(What you should do)
Would you transcribe only the lines from the one holding "Image resolution: width=663" through the end of the material, exactly, without any pictures?

(Source material)
┄┄┄┄┄┄
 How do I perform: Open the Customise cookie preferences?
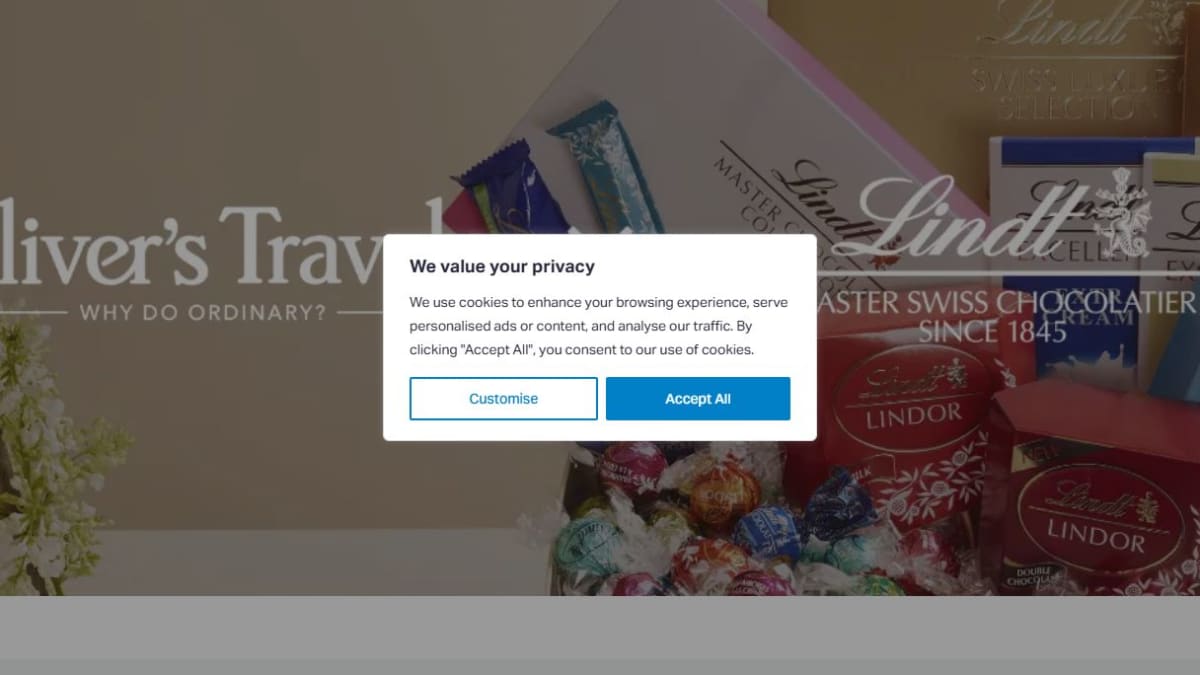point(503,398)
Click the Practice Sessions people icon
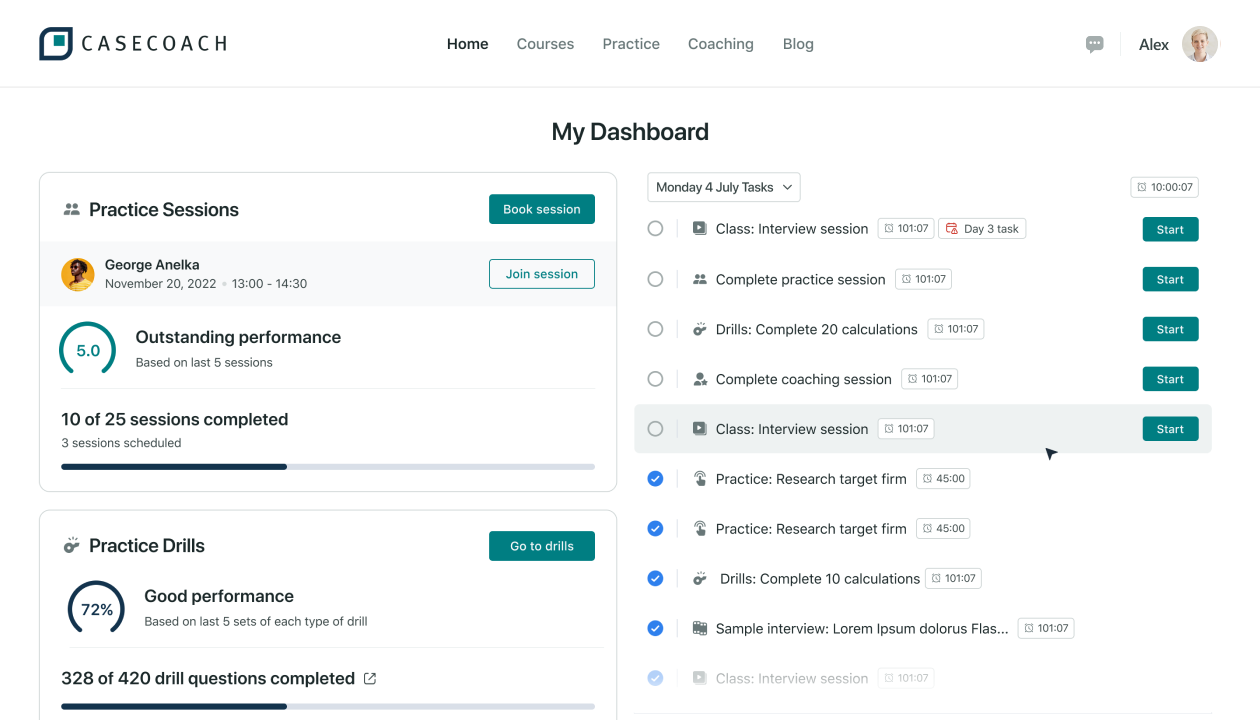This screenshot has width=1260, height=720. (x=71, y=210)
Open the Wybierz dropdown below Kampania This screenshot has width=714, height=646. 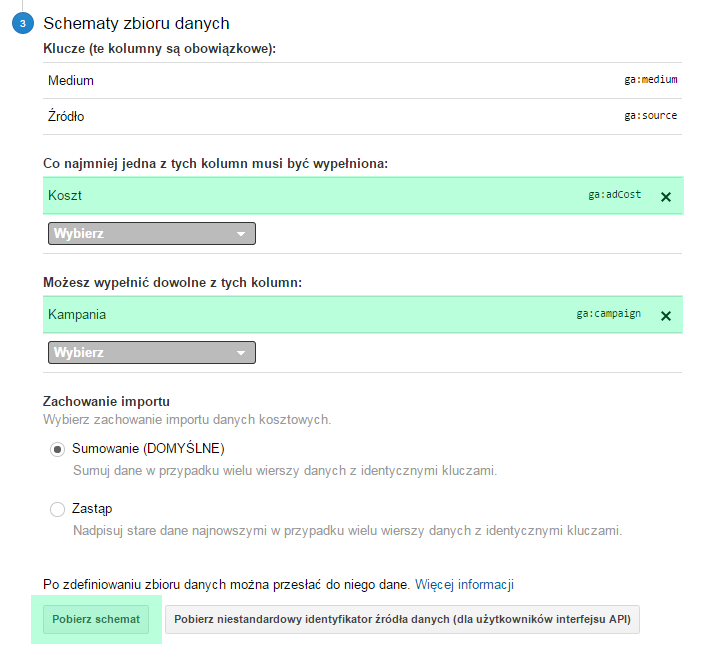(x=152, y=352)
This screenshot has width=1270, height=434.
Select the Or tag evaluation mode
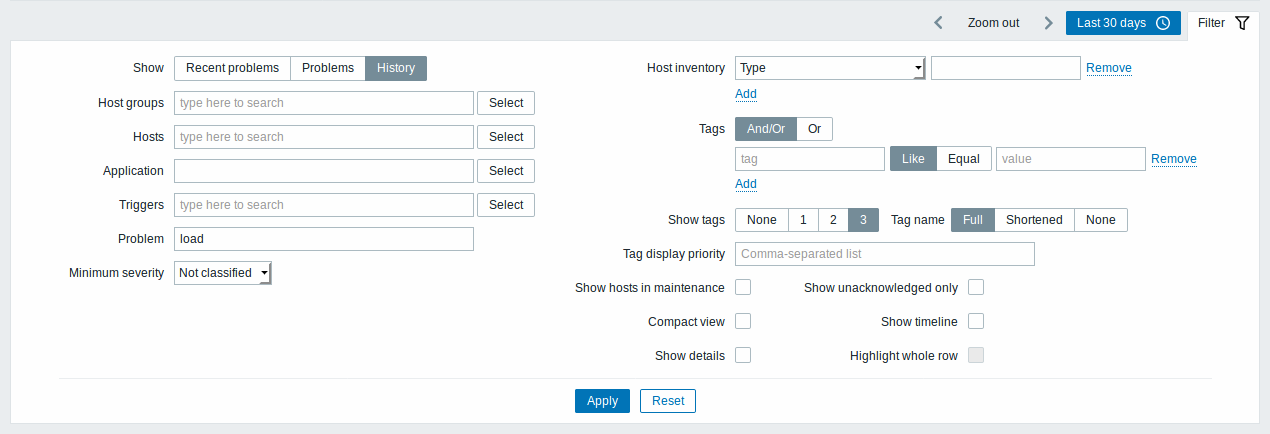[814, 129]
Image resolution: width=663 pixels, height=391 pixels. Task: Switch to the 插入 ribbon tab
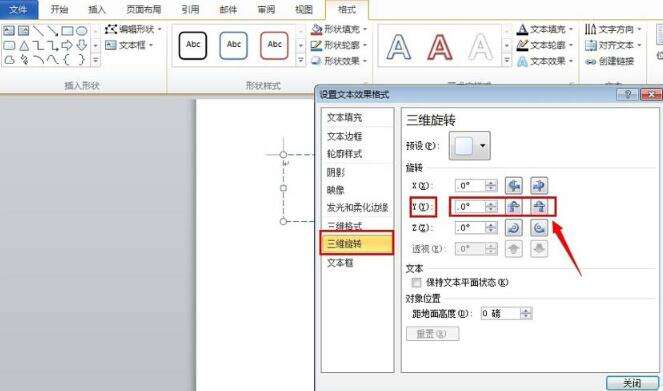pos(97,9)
┄┄┄┄┄┄
(Result)
Image resolution: width=663 pixels, height=391 pixels. Task: Switch to the 插入 ribbon tab
pos(97,9)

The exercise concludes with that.